Below, starting with the line that contains "Click the Select", reproduce every line word for word through the end of the data. Include both ends, and leave the pictures out of your answer.

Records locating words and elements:

..........

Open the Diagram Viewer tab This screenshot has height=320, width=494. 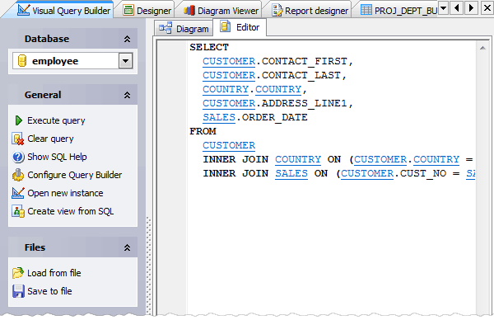pyautogui.click(x=221, y=11)
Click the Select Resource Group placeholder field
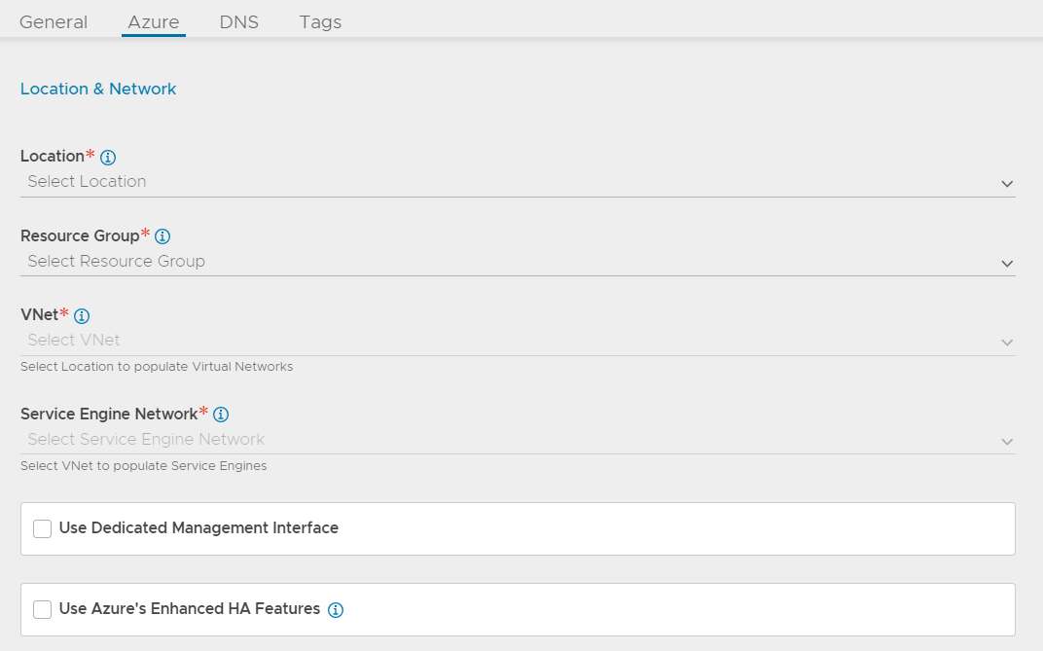Viewport: 1043px width, 651px height. [x=117, y=262]
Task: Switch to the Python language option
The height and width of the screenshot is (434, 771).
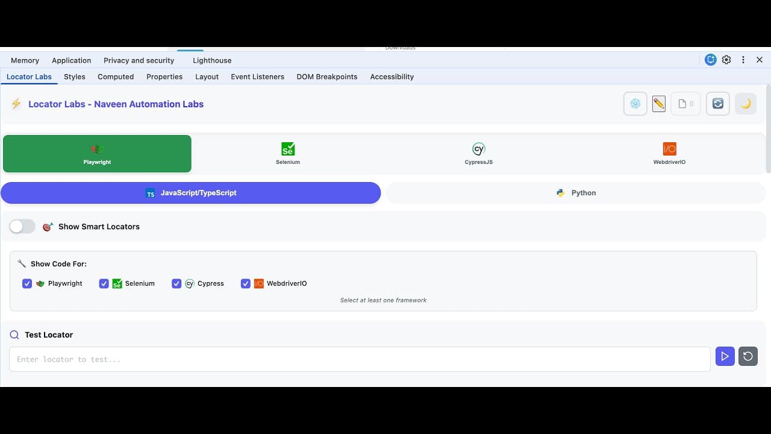Action: pyautogui.click(x=575, y=192)
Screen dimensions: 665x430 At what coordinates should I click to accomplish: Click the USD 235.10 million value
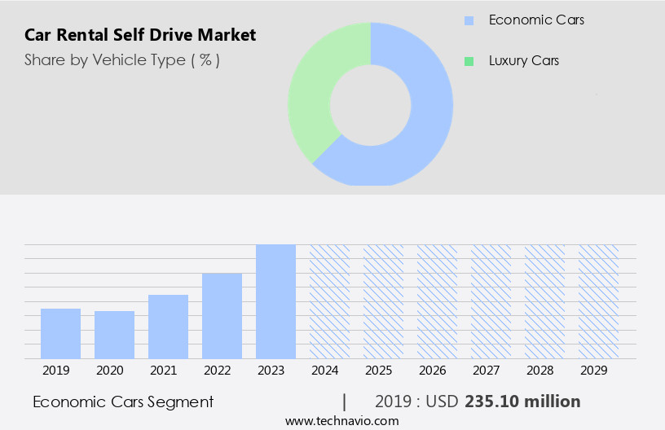pos(522,401)
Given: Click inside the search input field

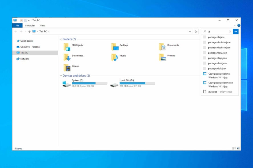Looking at the screenshot, I should 217,31.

..........

## Solution for this exercise
Click the Select Resource Group placeholder field
Viewport: 1043px width, 651px height. [x=117, y=262]
Task: Switch to the Python language option
The height and width of the screenshot is (434, 771).
Action: pyautogui.click(x=575, y=192)
Screen dimensions: 665x430 At what coordinates should I click to accomplish: Click the USD 235.10 million value
pos(522,401)
Given: Click inside the search input field

Looking at the screenshot, I should 217,31.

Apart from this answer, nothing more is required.